**HOW TO COMPLETE THIS TASK:**
Instruction for the entries below: return the part that opens with the line containing "Task: Open the aks-userpool service link" and closes with the line containing "Task: Select 安全性設定 in the tree", exactly, and no pictures.

[Dataset items]
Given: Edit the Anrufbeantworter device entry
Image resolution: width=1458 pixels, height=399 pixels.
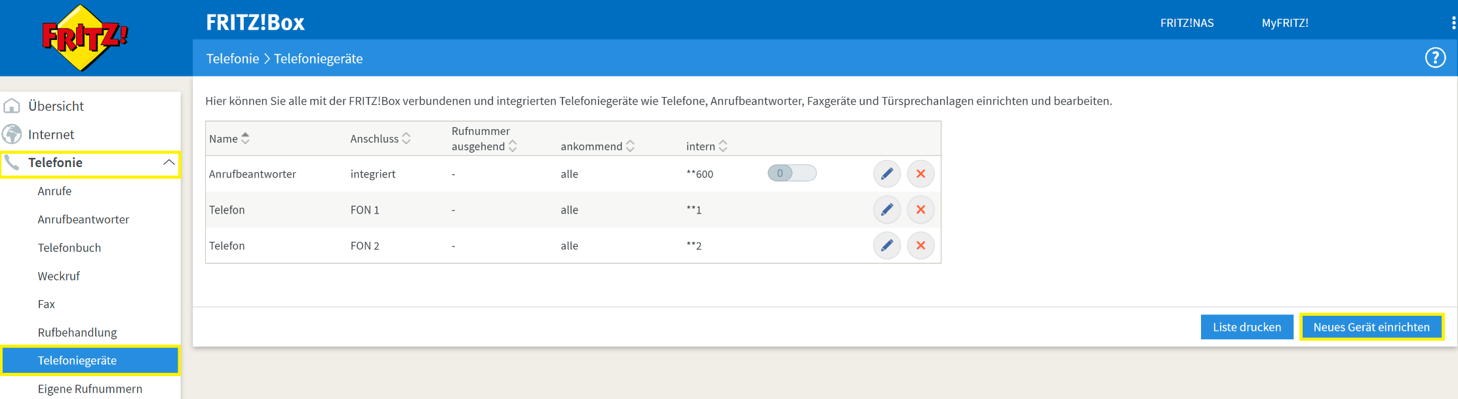Looking at the screenshot, I should [x=886, y=174].
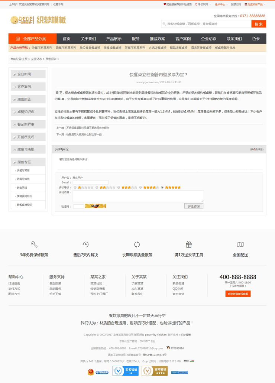Open the 联系我们 navigation menu item
The image size is (275, 383).
[x=234, y=39]
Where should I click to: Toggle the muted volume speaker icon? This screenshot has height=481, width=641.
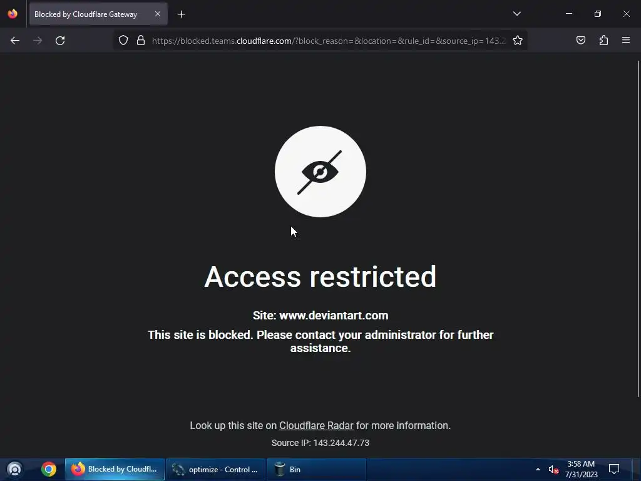[553, 470]

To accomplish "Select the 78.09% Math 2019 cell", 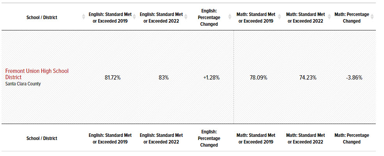I will click(x=258, y=78).
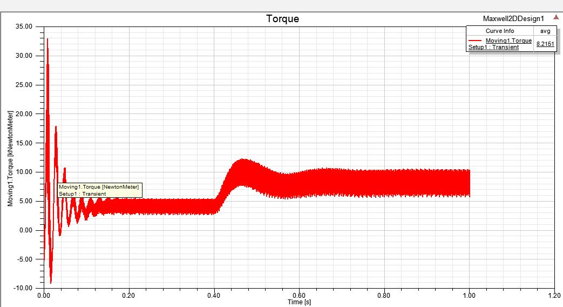Click the underlined avg value 8.2151

coord(545,44)
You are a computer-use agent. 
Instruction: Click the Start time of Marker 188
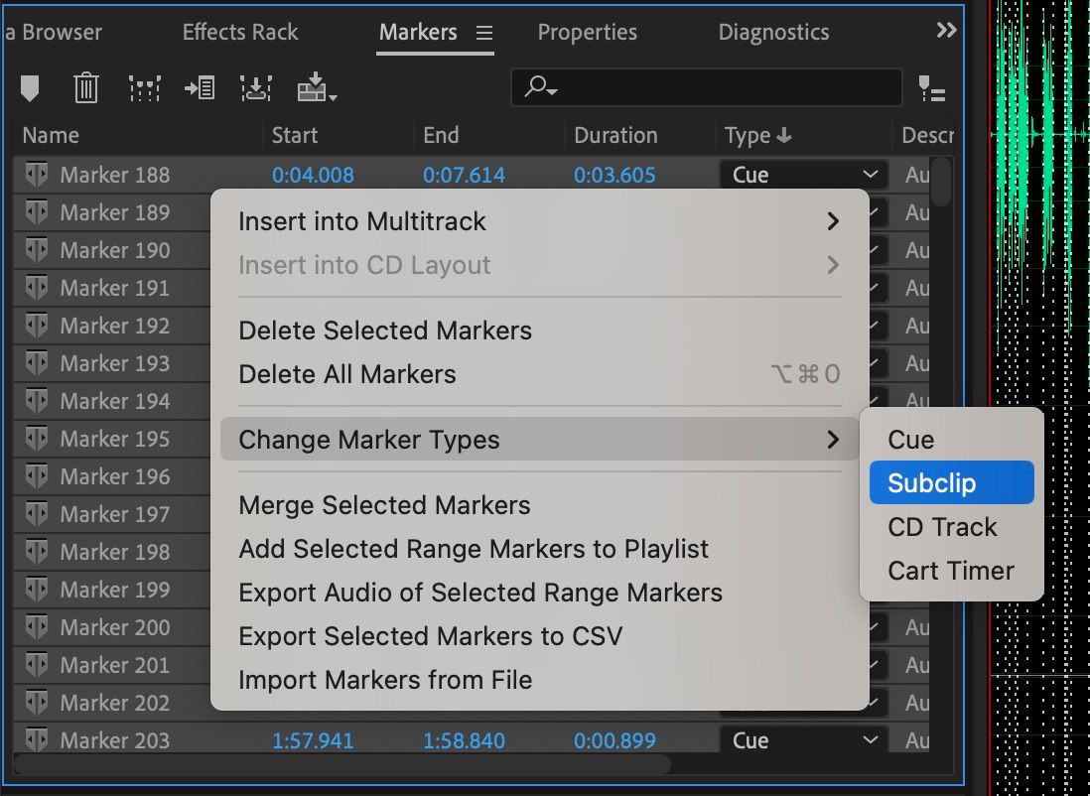coord(313,174)
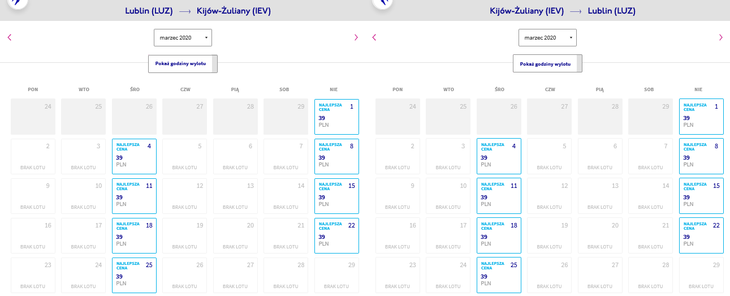Screen dimensions: 730x296
Task: Pick March 11 return flight at best price
Action: coord(499,196)
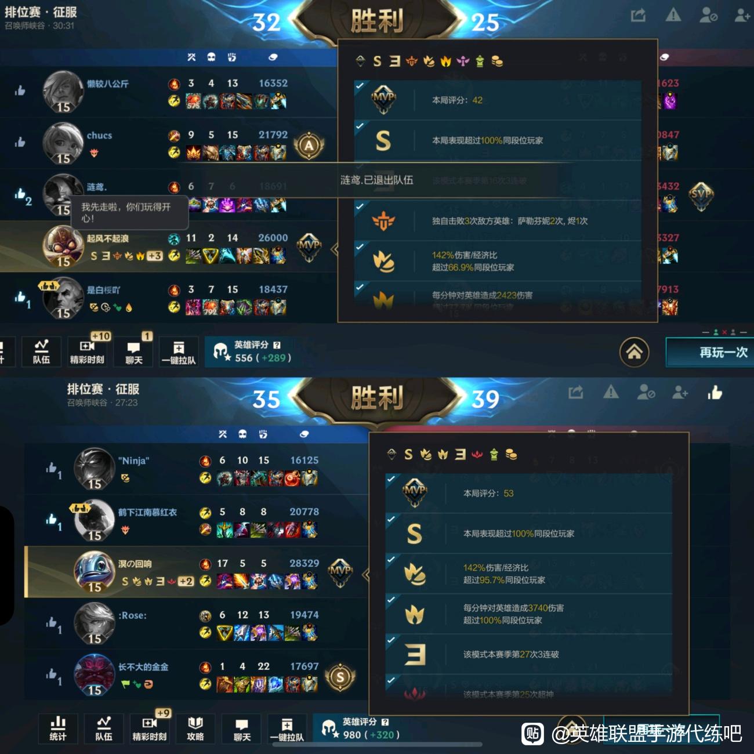
Task: Click the 一键拉队 button in top screen
Action: (x=179, y=351)
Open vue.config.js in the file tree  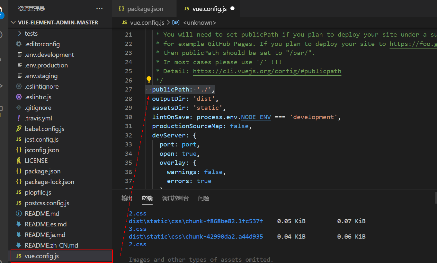pyautogui.click(x=42, y=256)
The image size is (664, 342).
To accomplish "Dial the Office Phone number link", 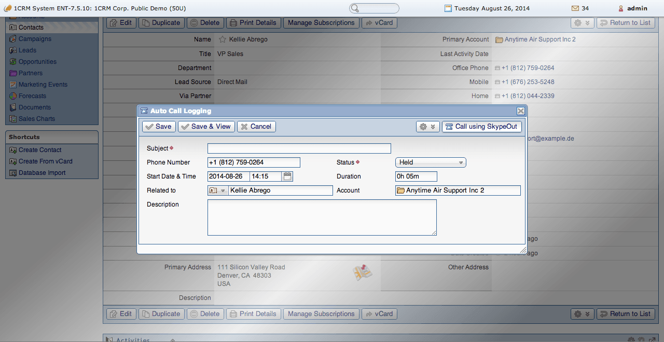I will coord(527,67).
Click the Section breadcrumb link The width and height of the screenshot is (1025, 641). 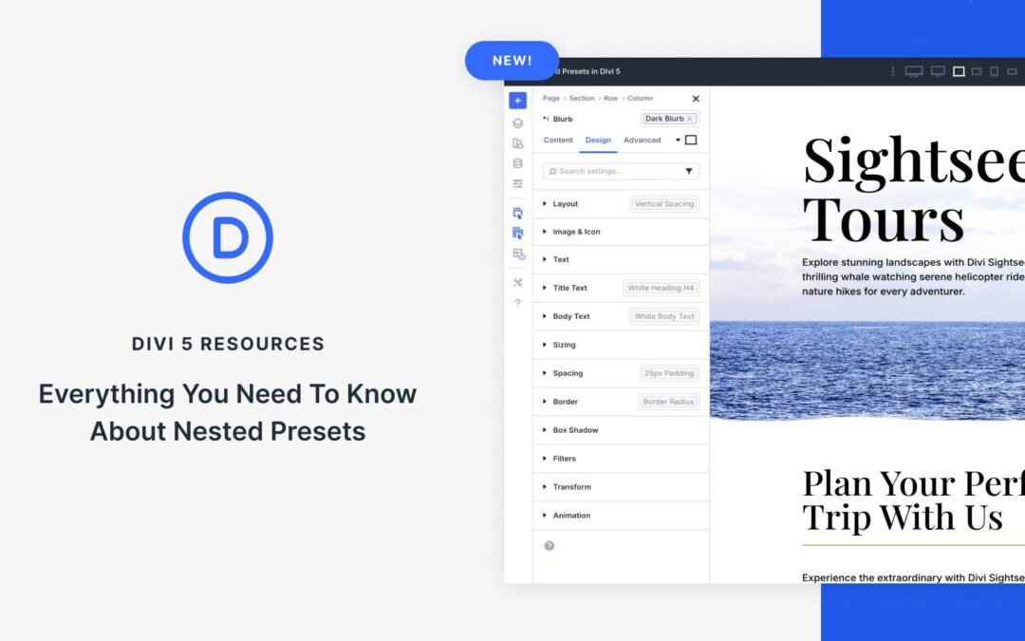tap(582, 99)
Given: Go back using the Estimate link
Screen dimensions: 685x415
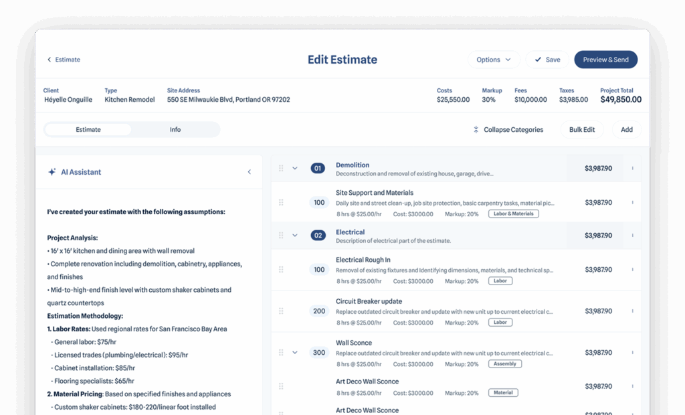Looking at the screenshot, I should (x=64, y=60).
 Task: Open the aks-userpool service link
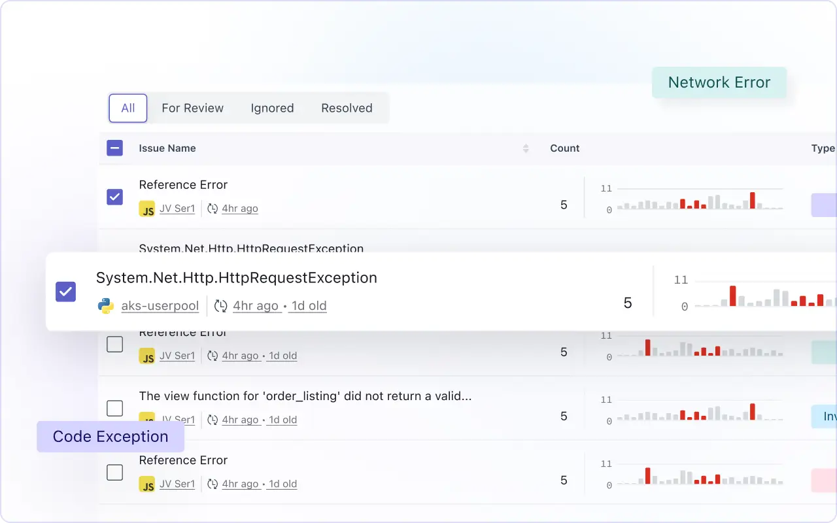pos(160,306)
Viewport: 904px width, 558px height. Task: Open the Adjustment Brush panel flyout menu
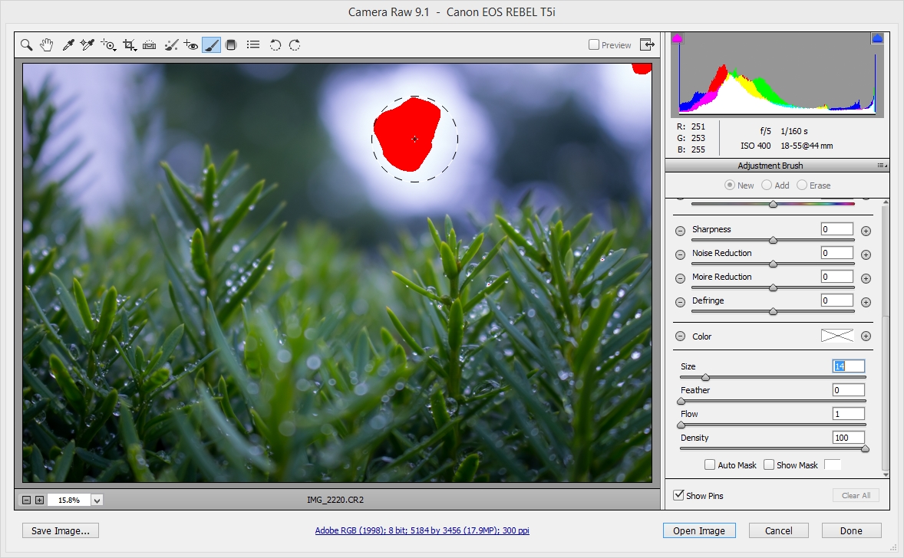878,165
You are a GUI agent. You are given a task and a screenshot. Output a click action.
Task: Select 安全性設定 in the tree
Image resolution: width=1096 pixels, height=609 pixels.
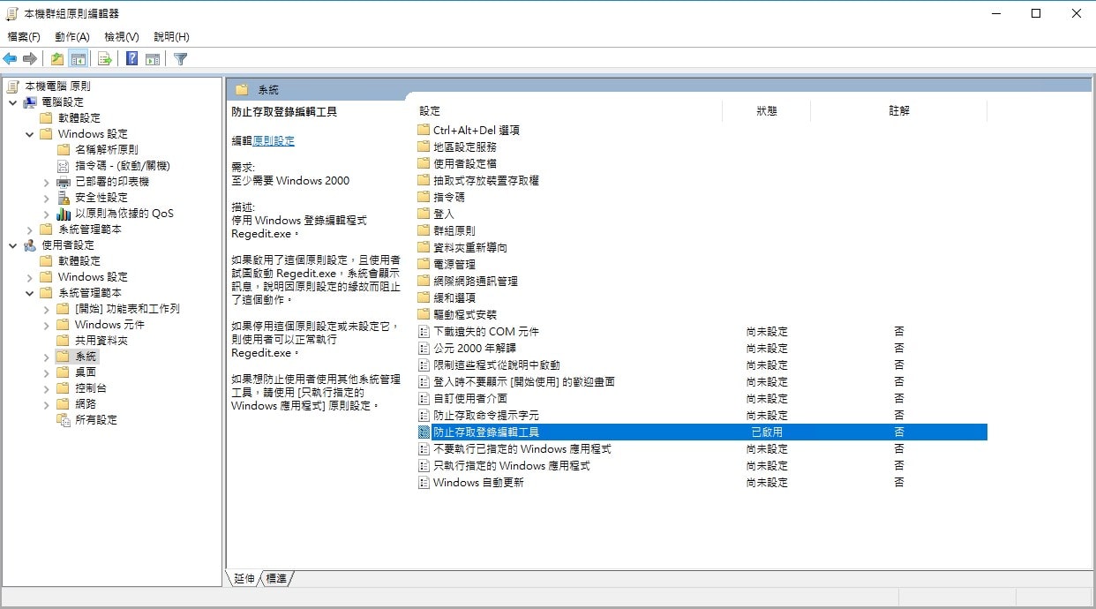(x=101, y=198)
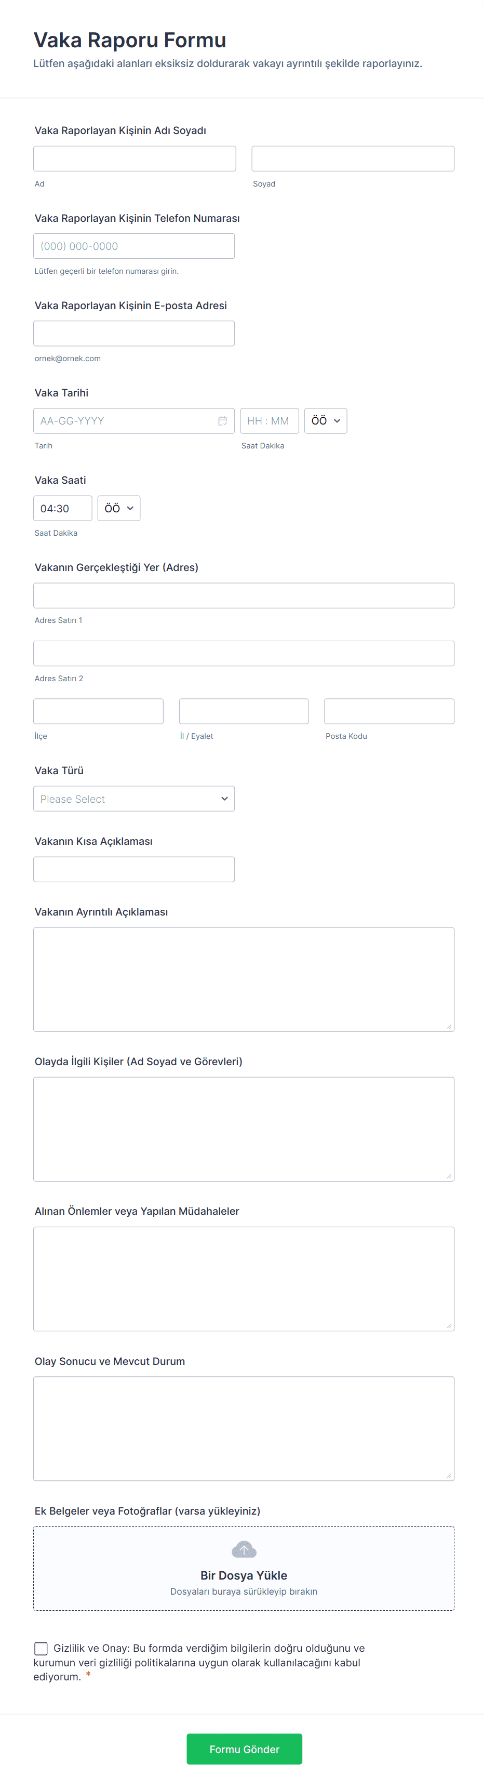Click the AA-GG-YYYY date field

tap(125, 421)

**ANSWER TO THE PROBLEM:**
 Task: Open the aks-userpool service link
pos(160,306)
Viewport: 904px width, 558px height. Task: Open the Adjustment Brush panel flyout menu
878,165
You are a GUI agent. You are given a task and a screenshot. Output a click action.
Task: Select 安全性設定 in the tree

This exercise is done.